Seine Bedeutung sollte die Giessener Loge bald erfahren. Infolge der Ausstrahlung der Französischen Revolution wurde das Misstrauen gegen aufklärerische Vereinigungen, die die Parole von der ‘ liberte, egalite et fraternite - Freiheit, Gleichheit und Brüderlichkeit ‘auf ihre Fahnen geschrieben hatten, bei den Fürstenhöfen geweckt, so auch in Darmstadt, wo der Erbprinz als Nachfolger seines Vaters 1790 Landgraf geworden war. In wieweit die Giessener Loge hier beeinflusst worden war, lässt sich im einzelnen nicht mehr feststellen, doch muss es Unruhe gegeben haben. Jedenfalls befand sich der Meister vom Stuhl von Grolmann in einer schwierigen Lage. Als hoher Regierungsbeamter trug er der Stimmung höheren Ortes Rechnung und beantragte in Darmstadt die Stillegung der Loge, die am 11.11.1791 genehmigt wurde. Die Geschichte ging weiter. Landgraf Ludwig X. hatte sich im Jahre 1806 dem Rheinbund unter Napoleon, angeschlossen und den Titel Großherzog von Hessen und bei Rhein erhalten, den er von da an als Ludwig der Erste führte. Nach der Völkerschlacht von Leipzig war er gemeinsam mit Bayern und einer Anzahl weiterer deutscher Staaten zu den Verbündeten übergegangen.

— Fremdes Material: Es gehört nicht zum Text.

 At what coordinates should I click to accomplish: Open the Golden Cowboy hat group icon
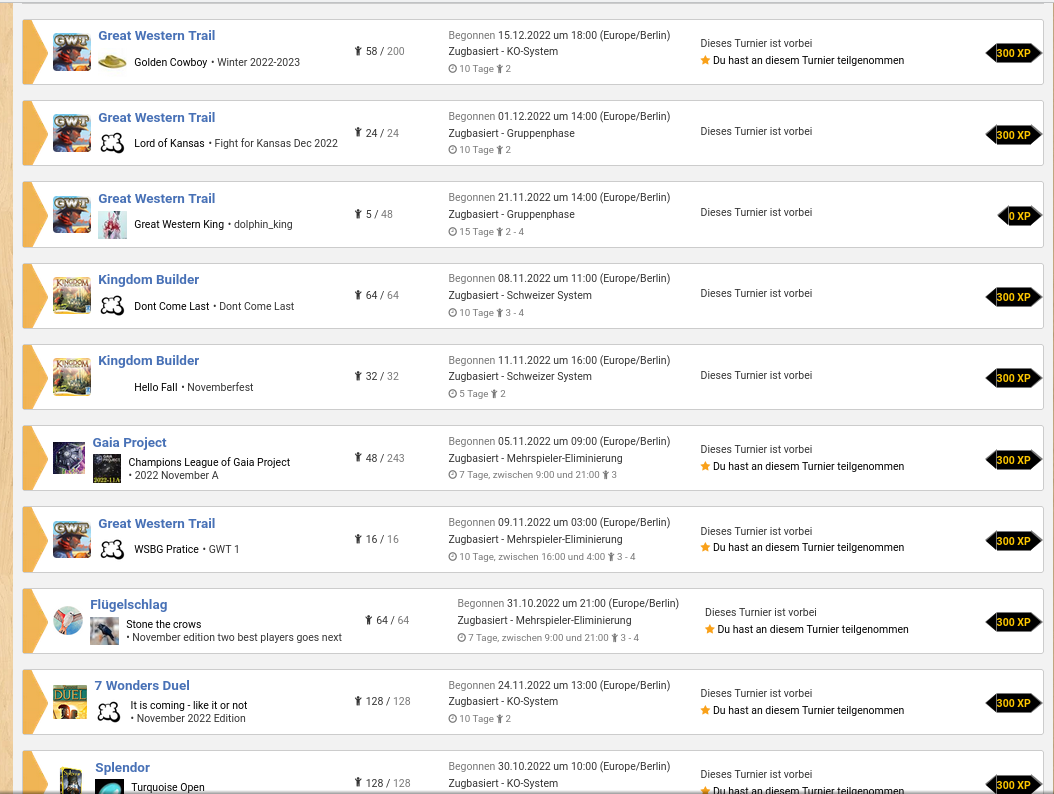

Die Befreiungskriege brachten die politische und geistige Wende. Sie hatten auch unter den Freimaurern neue Hoffnungen geweckt. Bald nach 1814 hielten Brüder der geschlossenen Giessener Loge maurerische Zusammenkünfte auf dem Schiffenberg ab. Mit dem Erwerb Rheinhessens waren neue Logen zu Hessen-Darmstadt gekommen wie Mainz, Alzey und Worms, die aufzulösen politisch unklug gewesen wäre.
So konnte auch die Giessener Loge am 7. September 1816 mit über vierzig Mitgliedern unter dem Protektorat des Großherzogs mit dem Namen ‘Ludewig zur Treue’ wieder eröffnet werden. Meister vom Stuhl war der Schwager von 'von Grolmann', der Geheimrat und Universitätsprofessor Musäus, der schon der alten Loge angehört hatte. Der Beiname ‘zur Treue’ sollte, so hieß es, in dem Schreiben des Großherzogs "eine dankbare Anerkennung für die Haltung der Loge in der damaligen ernsten Zeit, in der Throne und Altäre zu wanken schienen, und für die ihm gehaltene Treue" sein.

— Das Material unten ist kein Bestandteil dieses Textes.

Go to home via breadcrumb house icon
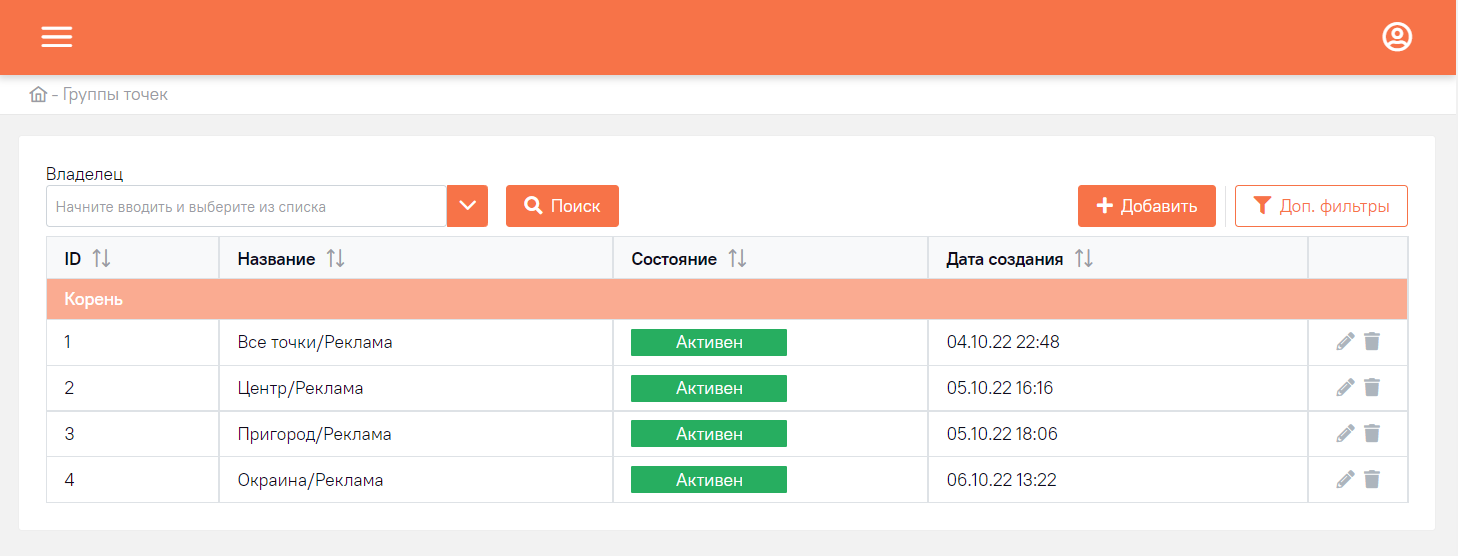This screenshot has height=556, width=1458. point(38,95)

Das Logenleben nahm in der Folgezeit einen unerwarteten Aufschwung, so dass im Jahre 1856 ein Logengebäude nach den Plänen eines Münchener Architekturprofessors am heutigen Berliner Platz erbaut werden konnte. Im Laufe der Zeit erwies sich der Bau als zu klein, so dass zu Beginn des 20. Jahrhunderts bei einer Mitgliederzahl von 150 Brüdern ein Um- und Anbau notwendig wurde, der noch vor Ausbruch des ersten Weltkrieges seiner Bestimmung übergeben werden konnte; die damals eingemauerte Urkunde ist noch vorhanden. Sie enthält neben einer kurzen Logengeschichte zum Schluss die Versicherung, dass die Mitglieder bei aller Freude über das erneuerte Gebäude "nicht vergessen wollen, dass das Haus einer Loge allein nicht genügt, um eine Loge auf der Höhe zu erhalten, sondern dass dazu vor allem ein lebendiger, strebsamer, maurerischer Geist erforderlich ist, der sich der hohen Aufgabe der Freimaurerei und ihrer höchsten Ziele stets bewusst ist". In den zwanzig Jahren entwickelte sich das Logenleben in ruhigen, geregelten Bahnen.

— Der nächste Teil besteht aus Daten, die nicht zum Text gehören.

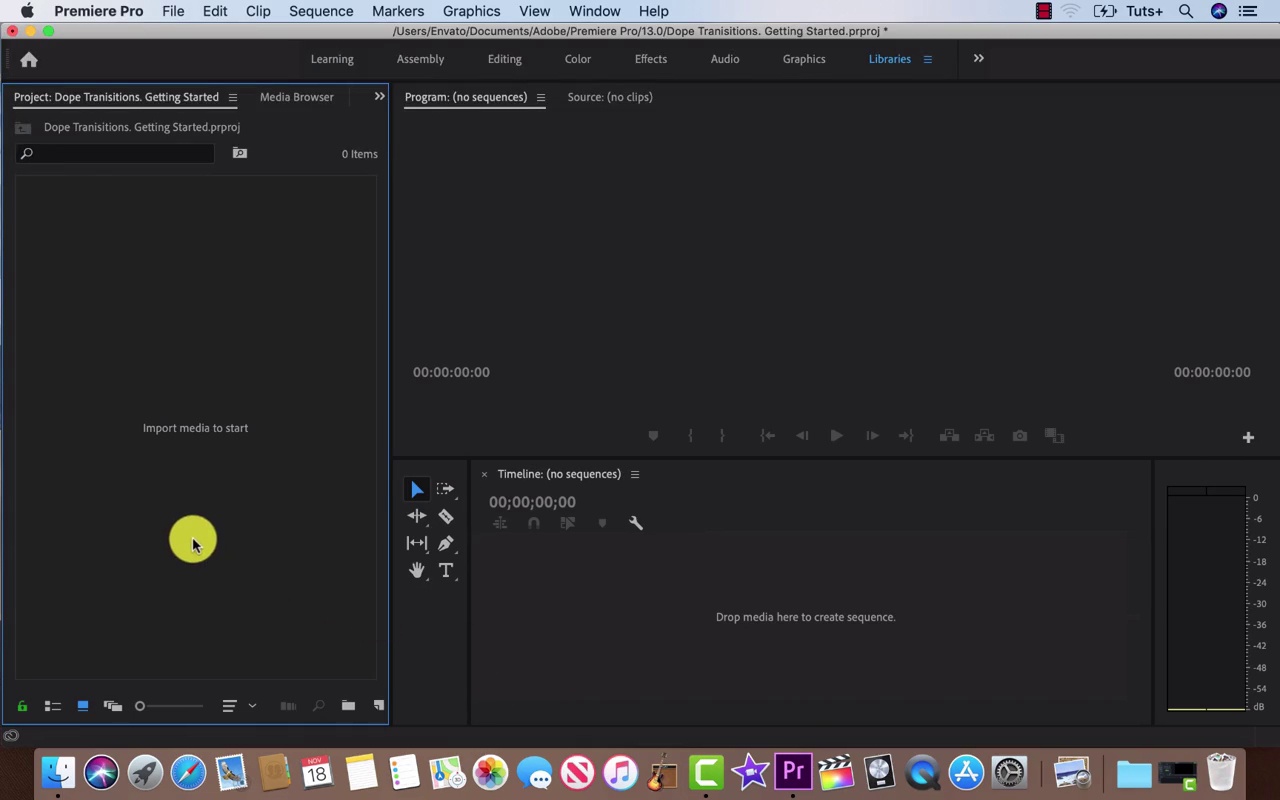1280x800 pixels.
Task: Open the Project panel hamburger menu
Action: [233, 97]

Im Jahre 1925 verzeichnete die Loge insgesamt 172 Mitglieder, mit der Einrichtung eines Museums aus Urkunden, Abzeichen und maurerischen Gegenständen und einer stattlichen Bibliothek schuf sie sich eine wertvolle Grundlage für die Erfassung ihrer Geschichte. Da brach das jähe Ende herein, als der Nationalsozialismus die Macht ergriff. Er sah in den liberalen Ideen der Freimaurerei eine Gefahr für eine feste Staatsordnung, sprich Diktatur, und durch die ‘unkontrollierbaren’ internationalen Verbindungen eine Machtorganisation, die als Endziel einen Völkerbund oder eine Weltrepublik anstrebe. In der Tatsache, dass es für eine humanitäre Loge eine Selbstverständlichkeit war, auch Juden als Brüder aufzunehmen, witterte er eine weitere gefährliche Gegnerschaft gegen das Dritte Reich. Anstrengungen, die Freimaurerei erhalten zu können, waren vergeblich.